In the mean time, we would suggest that you get as much education and practical experience along the way as possible. This might involve volunteering at aquariums, rehabilitation facilities, research labs, or aquatic animal facilities.

Finally, you may find useful the following publication put out by the U.S. Government (in print and on the Web) which gives lots of information on the future of particular careers and includes salary projections. Keep in mind that there will be listings for generic titles such as marine biologist or veterinarian, but very specific titles are not listed. This resource is usually kept in the Reference collection of all libraries. It's called the "Occupational Outlook Handbook". The Web version (and a quarterly update) is located at

The following are more web sites designed by societies or marine science libraries to assist persons interested in marine science careers:

Many organizations and societies involved in aspects of marine biology research and education have helpful information on their own web sites about careers. The "Encyclopedia of Associations" is an important resource found in the Reference section of most libraries. It has subject listings of these many associations.

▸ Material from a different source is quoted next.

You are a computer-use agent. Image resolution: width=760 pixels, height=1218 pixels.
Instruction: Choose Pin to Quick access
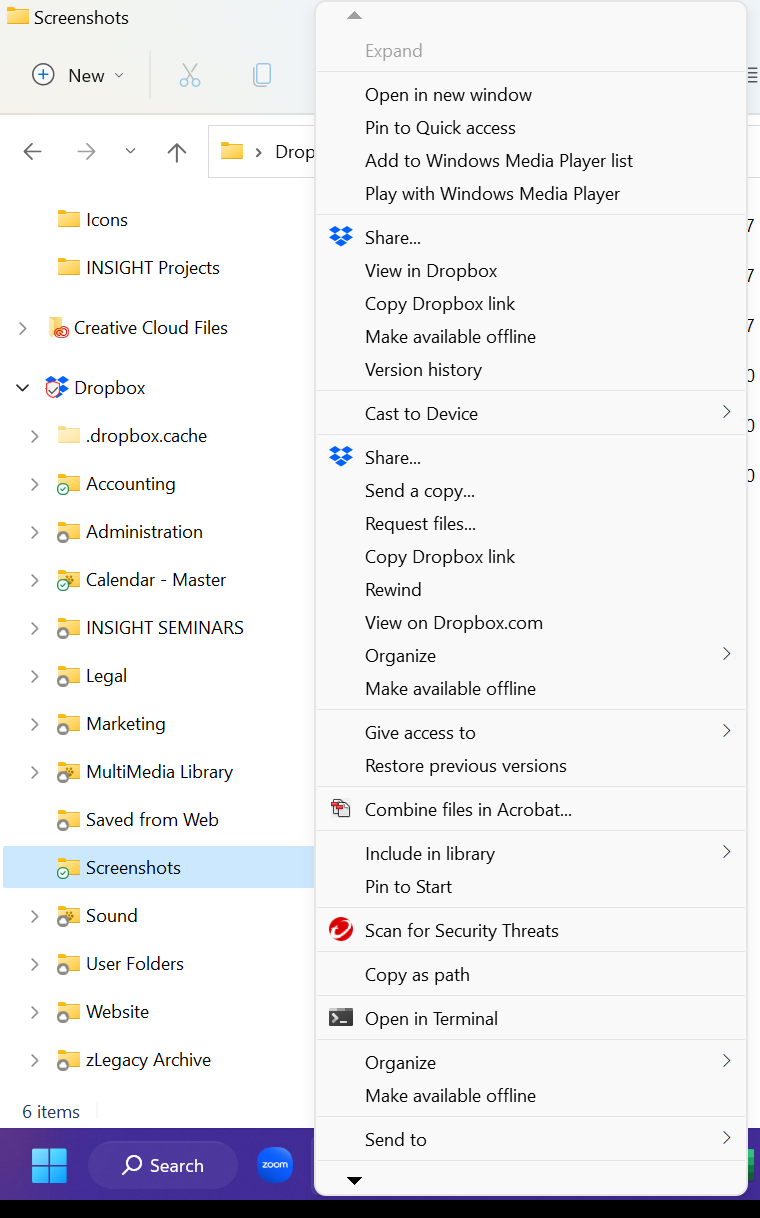click(440, 127)
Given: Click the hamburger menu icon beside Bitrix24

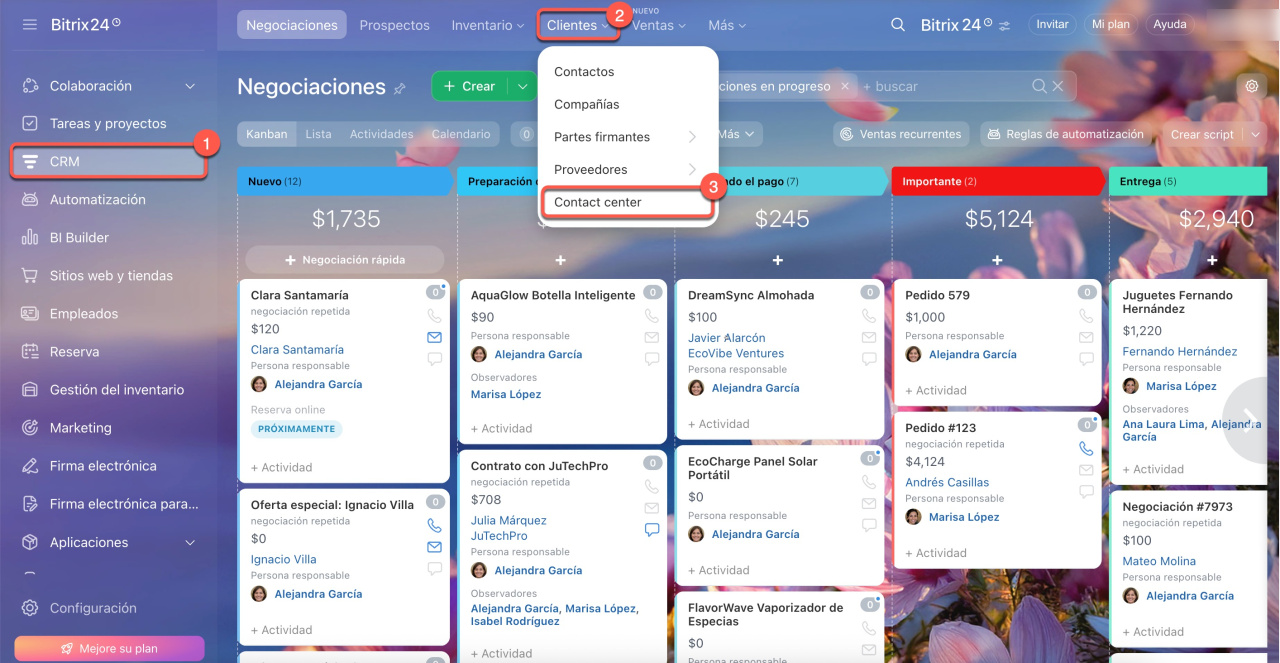Looking at the screenshot, I should pyautogui.click(x=30, y=24).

  • The Society for Marine Mammalogy has a detailed web page called "Strategies for Pursuing a Career in Marine Mammal Science". This includes a list of reference books about environmental careers.
  • You may wish to visit a local aquarium that has marine mammals to interview the research and/or veterinary staff. Check the American Zoo and Aquarium web site.
  • The National Association of Marine Laboratories (NAML) has a list of marine labs by geographic regions.
  • The GLODIR directory lists marine science researchers (and their research areas) from around the world:
  • A 40-page booklet you should contemplate buying is published by the National Sea Grant program and is called "Marine Science Careers: a Sea Grant Guide to Ocean Opportunities". There are more than 30 interviews with all types of marine science researchers and it may answer MANY of your questions. It's $5 from the California Sea Grant College System: phone (858) 534-4446.

And finally, the International Association for Aquatic Animal Medicine (IAAAM) is an organization of veterinarians and other professionals interested in aquatic animals (marine mammals, birds, fish, invertebrates, etc.). The focus of our organization is for the professional members to exchange information about aquatic animal medicine, teaching and research in aquatic animal medicine or the husbandry and management of aquatic animals. Another organization that may be of interest to you is the EAAM (European Association of Aquatic Mammals).

Any path you decide upon taking will probably require time, dedication and persistence (just like getting your DVM degree). Get as much experience as possible, meet as many people you can, and keep your eyes open for different opportunities.